Lying down, the Inspector sought oblivion, an escape from the dirt and crime he faced daily. Instead, he was plagued with a half-witted dream. The cosmos wept tears wrung from the stars. Icy pellets of light, melted by moonbeams. He stood at cliff’s edge, the sea pounding furiously below. The barren branches of a hawthorn tree loomed over him, backlit by the stars. Its sparse leaves fell at his feet, the fading foliage etched with words. He gathered the leaves, arranging their gibberish into sentences, desperate to read their secret. A sudden foul wind snatched at his shabby collection, lifting leaves from the ground, swirling their sentiments around his feet before casting the leaves out to sea – knowledge lost. Pressing his meager harvest between the pages of a book, Tremaine hugged the text to his chest before the next gale could carry it away. The rains came. The galaxy grieved a deluge.
Excerpt from The Tide Turns
It has been raining all day. At times, a deluge. While so many other places around the globe have been suffering from torrential rain and severe floods, my backyard is parched. Local weathermen predict rain in their questionable forecasts only to have it disappear before a drop of water reaches the ground. It has been a harsh summer everywhere as global warming takes its toll, punishing us for our arrogance.
People in China, India, and Australia have come to loath the sound of rain given their devastating floods. I’ve flung open my windows, willing to tolerate the chill just to hear the sound of raindrops. One woman’s curse is another woman’s blessing. I doubt we will ever recapture that healthy balance in nature again given global warming. I find the overarching ramifications unbearably depressing. Watching today’s rain. I just wish it could wash away the foolishness of mankind so that we could collaboratively strive to retain what exists in nature, perhaps recapture some of what we have already lost, and protect it all for future children.
While I’m working with a graphic designer on book covers, I’ve also been researching the marketing end of self-publishing. The more I know, the greater my ability to get my books into the hands of readers (or onto their Kindles).
Fortunately, the online community is loaded with suggestions on how to boost readership/sales, and very kind YouTubers offer their entertaining insights based upon their self-publishing experiences.
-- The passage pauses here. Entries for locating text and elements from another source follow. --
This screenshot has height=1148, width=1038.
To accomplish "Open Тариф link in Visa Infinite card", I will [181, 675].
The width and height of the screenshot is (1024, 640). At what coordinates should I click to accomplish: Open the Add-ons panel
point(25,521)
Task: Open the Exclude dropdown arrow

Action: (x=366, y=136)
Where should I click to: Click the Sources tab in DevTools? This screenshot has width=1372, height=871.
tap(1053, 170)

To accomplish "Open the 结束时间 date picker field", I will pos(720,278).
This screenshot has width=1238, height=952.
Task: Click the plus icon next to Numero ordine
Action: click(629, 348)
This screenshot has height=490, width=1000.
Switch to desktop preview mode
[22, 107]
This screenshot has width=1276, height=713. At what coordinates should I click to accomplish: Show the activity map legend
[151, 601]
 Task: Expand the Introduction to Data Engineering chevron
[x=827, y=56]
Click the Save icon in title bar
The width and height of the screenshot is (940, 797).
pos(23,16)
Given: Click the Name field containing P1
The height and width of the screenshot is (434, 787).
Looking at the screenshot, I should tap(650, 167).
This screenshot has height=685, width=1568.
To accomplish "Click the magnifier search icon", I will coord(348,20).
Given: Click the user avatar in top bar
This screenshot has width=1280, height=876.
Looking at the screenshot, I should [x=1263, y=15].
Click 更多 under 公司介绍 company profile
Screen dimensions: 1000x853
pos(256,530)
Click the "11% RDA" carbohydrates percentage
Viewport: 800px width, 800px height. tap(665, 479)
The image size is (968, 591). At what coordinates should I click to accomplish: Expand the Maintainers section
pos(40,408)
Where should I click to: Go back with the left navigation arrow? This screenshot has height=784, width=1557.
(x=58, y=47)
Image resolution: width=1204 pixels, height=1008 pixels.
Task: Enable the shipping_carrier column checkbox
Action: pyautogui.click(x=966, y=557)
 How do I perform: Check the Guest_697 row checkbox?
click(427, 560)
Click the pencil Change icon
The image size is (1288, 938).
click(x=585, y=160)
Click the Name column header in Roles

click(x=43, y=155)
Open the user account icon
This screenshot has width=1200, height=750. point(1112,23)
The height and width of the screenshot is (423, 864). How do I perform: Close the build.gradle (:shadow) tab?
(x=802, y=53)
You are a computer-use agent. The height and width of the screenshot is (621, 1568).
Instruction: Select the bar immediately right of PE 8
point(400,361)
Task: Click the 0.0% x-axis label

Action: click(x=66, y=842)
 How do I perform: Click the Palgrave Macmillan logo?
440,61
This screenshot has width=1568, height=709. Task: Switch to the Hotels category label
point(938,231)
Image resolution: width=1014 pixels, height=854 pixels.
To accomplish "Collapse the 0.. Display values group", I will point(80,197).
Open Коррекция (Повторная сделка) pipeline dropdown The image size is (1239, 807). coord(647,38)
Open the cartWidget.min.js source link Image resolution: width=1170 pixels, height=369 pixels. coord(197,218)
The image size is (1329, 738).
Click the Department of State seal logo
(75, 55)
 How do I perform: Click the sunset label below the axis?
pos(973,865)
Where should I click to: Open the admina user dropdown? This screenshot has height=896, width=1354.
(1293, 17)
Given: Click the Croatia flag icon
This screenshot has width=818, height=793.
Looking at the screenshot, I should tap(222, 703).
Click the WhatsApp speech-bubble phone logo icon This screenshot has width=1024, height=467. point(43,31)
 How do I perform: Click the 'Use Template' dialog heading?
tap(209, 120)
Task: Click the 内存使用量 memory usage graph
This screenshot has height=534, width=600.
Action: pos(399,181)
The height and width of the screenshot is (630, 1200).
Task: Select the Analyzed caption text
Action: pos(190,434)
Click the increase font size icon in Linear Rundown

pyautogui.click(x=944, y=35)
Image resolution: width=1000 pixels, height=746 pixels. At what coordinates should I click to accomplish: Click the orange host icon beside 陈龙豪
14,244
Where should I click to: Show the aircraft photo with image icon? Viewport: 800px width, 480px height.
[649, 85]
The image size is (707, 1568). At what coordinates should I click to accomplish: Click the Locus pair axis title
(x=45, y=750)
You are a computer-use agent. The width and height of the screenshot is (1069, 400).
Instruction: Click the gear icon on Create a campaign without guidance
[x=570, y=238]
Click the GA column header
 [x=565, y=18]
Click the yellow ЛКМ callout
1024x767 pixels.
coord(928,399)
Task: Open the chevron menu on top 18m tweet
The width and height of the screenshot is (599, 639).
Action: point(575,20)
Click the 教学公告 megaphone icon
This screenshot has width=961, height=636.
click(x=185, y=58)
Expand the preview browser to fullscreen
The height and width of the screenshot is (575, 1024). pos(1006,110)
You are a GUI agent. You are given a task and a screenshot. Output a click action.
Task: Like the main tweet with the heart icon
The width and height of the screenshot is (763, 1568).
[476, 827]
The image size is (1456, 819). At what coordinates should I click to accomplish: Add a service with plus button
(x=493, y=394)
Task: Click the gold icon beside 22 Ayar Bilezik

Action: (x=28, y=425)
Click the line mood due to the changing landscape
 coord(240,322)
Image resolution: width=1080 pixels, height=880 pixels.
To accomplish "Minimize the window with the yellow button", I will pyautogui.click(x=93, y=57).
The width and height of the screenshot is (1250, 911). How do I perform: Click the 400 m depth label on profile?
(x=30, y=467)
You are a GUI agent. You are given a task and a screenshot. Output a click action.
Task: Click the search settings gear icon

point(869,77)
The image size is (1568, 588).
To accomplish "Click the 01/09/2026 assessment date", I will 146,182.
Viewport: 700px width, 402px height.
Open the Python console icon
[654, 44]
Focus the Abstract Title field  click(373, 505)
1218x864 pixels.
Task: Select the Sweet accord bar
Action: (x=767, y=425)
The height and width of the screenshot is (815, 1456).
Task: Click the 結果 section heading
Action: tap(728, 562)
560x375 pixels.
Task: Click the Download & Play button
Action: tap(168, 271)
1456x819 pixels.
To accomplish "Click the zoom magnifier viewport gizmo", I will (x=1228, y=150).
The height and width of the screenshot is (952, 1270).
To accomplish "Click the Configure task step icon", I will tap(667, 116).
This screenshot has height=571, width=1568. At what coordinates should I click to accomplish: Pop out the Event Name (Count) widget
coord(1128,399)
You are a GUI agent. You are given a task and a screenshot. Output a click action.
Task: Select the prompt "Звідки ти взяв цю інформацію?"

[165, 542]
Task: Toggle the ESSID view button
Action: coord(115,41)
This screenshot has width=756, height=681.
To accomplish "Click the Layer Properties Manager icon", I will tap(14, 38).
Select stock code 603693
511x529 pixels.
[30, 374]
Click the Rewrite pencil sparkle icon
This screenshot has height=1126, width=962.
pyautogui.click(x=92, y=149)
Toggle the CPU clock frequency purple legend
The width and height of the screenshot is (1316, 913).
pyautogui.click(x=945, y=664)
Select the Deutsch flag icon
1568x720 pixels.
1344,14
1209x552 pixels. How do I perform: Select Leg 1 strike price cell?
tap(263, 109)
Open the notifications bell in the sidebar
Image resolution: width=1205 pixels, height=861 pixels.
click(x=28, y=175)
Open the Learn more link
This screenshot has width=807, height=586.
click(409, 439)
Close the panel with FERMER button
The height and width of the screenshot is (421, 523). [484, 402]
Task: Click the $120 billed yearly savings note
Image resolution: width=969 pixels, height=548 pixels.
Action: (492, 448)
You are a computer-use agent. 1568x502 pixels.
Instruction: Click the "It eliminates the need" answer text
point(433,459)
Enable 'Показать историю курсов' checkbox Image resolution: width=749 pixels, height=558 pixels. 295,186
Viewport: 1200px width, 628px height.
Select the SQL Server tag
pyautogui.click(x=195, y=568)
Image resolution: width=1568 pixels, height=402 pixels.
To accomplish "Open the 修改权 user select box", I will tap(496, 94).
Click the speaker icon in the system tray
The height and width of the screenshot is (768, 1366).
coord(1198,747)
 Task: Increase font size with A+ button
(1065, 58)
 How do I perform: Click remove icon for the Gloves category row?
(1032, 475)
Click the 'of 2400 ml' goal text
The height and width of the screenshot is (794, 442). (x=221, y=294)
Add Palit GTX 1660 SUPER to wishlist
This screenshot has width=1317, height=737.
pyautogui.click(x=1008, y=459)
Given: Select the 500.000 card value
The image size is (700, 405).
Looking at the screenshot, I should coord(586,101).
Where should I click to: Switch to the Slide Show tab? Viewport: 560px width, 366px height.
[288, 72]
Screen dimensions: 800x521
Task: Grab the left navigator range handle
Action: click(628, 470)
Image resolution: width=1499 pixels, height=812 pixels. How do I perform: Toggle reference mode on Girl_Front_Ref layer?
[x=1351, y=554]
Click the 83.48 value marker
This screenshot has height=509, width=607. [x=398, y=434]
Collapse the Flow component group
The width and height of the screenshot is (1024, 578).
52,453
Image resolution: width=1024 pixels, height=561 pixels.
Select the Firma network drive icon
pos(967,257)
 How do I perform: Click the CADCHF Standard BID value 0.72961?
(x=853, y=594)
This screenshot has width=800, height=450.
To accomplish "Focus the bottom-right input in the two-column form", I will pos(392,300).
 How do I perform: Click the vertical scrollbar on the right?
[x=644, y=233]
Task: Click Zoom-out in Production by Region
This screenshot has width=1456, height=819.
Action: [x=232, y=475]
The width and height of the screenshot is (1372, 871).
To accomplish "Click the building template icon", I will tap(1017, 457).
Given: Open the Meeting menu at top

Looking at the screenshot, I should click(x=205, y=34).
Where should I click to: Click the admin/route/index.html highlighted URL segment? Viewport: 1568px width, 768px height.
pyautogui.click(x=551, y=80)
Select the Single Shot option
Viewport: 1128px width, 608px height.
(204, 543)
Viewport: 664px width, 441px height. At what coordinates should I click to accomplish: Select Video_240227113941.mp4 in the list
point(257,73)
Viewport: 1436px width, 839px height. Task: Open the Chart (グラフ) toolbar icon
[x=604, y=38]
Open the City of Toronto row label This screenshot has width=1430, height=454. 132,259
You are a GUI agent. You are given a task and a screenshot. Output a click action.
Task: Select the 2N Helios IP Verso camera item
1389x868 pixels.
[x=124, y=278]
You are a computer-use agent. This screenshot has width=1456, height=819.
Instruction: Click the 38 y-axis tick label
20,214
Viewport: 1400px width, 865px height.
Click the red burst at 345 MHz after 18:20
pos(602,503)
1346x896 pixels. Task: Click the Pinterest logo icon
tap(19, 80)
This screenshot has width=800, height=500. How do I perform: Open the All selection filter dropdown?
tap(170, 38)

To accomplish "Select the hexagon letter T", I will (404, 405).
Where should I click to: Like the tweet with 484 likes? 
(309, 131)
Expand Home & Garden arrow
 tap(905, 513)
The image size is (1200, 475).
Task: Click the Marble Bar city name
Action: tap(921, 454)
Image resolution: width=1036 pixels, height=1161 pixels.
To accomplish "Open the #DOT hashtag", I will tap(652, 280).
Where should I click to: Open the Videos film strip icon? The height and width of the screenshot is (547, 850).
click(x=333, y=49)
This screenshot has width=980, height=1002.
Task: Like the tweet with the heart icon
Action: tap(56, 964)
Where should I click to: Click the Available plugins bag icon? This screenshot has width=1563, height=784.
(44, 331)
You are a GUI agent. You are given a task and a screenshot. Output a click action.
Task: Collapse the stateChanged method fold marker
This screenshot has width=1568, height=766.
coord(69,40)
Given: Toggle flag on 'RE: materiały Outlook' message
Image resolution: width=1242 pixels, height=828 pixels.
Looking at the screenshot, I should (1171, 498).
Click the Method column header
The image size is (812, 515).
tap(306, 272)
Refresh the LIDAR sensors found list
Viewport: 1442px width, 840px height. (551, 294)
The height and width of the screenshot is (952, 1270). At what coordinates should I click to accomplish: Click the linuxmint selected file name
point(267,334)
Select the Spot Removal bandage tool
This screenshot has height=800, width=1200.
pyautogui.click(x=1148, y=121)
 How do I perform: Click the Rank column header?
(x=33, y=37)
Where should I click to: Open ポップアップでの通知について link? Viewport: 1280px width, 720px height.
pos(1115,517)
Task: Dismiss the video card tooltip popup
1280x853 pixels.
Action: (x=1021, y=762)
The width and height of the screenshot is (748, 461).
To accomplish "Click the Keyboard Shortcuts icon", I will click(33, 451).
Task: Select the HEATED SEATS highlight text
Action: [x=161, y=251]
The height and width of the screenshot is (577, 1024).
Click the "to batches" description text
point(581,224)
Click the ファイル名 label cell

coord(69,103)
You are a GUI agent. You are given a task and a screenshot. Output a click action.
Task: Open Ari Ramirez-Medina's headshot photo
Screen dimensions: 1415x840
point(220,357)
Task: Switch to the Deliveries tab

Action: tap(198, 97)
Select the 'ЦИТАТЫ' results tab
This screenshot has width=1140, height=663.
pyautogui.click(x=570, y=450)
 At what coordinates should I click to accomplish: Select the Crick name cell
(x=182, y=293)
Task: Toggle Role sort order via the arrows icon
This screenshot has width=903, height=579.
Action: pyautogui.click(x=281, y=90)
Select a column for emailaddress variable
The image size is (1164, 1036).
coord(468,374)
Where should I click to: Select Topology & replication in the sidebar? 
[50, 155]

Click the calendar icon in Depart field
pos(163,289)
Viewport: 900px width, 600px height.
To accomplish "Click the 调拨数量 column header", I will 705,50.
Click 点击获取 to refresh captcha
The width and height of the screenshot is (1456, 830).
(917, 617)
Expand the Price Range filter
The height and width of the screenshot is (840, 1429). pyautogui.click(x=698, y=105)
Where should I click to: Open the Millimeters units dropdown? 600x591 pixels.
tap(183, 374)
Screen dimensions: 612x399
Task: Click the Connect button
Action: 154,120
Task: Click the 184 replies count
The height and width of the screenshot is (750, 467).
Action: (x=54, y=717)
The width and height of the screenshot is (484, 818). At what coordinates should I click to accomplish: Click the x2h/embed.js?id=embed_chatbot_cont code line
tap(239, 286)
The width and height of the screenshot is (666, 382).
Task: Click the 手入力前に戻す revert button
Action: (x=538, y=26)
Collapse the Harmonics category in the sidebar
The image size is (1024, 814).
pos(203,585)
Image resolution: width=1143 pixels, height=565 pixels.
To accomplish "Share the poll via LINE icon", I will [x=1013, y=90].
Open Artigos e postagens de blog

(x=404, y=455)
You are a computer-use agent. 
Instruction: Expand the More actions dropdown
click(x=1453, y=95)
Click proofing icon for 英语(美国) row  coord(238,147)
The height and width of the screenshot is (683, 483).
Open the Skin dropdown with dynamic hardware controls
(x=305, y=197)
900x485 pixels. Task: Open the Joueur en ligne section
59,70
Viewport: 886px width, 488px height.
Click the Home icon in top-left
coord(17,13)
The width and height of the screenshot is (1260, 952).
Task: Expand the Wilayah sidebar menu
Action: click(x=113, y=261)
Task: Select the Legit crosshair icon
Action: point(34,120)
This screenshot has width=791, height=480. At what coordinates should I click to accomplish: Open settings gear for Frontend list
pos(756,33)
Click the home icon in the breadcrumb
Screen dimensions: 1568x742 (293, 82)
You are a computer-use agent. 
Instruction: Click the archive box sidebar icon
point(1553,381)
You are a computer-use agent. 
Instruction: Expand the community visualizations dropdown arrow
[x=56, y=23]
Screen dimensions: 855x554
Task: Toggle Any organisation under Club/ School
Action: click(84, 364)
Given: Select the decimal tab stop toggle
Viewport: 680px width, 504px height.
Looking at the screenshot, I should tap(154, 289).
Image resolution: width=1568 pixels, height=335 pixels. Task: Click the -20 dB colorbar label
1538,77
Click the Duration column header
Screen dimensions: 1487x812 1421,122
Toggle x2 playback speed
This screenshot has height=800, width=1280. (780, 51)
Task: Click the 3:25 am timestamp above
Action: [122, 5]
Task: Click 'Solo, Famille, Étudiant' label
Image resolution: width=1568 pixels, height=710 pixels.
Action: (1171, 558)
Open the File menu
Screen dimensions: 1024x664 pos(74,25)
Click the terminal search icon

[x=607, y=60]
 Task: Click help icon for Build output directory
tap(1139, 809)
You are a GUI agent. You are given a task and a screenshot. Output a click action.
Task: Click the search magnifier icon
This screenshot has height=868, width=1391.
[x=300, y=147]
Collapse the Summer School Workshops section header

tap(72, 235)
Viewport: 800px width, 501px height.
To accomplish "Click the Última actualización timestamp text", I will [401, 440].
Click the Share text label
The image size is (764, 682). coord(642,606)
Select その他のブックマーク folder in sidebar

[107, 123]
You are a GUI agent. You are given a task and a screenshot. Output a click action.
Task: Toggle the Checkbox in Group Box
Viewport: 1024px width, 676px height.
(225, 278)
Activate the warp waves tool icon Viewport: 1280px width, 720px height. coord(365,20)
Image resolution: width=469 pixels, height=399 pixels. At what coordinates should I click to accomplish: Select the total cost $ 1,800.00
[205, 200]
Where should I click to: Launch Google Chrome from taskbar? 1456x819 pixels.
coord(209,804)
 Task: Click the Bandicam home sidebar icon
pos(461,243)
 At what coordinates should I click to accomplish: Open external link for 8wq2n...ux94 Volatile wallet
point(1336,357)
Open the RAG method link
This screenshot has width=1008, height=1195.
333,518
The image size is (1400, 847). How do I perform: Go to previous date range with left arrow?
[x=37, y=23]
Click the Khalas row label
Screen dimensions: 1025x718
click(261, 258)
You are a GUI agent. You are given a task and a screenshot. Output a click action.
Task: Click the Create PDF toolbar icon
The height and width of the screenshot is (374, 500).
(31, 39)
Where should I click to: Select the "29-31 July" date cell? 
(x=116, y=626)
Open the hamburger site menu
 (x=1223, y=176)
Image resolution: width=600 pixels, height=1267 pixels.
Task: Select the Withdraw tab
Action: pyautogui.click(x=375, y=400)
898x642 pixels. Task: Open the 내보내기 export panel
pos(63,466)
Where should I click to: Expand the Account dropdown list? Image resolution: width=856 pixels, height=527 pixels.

With each book reseller (Amazon, Goodreads, etc.) operating under their own unique rules and differing formulas for royalties, I clearly need to be versed in marketing before putting my novels online or they will suffer a rapid demise.
For me, marketing is daunting but what new skill isn’t overwhelming in the beginning? I have stumbled upon a rather ironic fact in my marketing research. Authors are required to take their 70,000-word novel and boil it down to a 750-word synopsis. Then, we must whittle those 750 words down to an intriguing 225-word jacket copy. From there, we must further pare it down to a one paragraph pitch for online resellers and – finally – a one sentence tagline for the book cover. I’ve always been a fan of being concise, but this is a crazy challenge I'm taking on four times (once for each novel). It brings to mind Hemingway’s amazing story written with only six words: For sale. Baby shoes. Never worn. That man was the king of concise.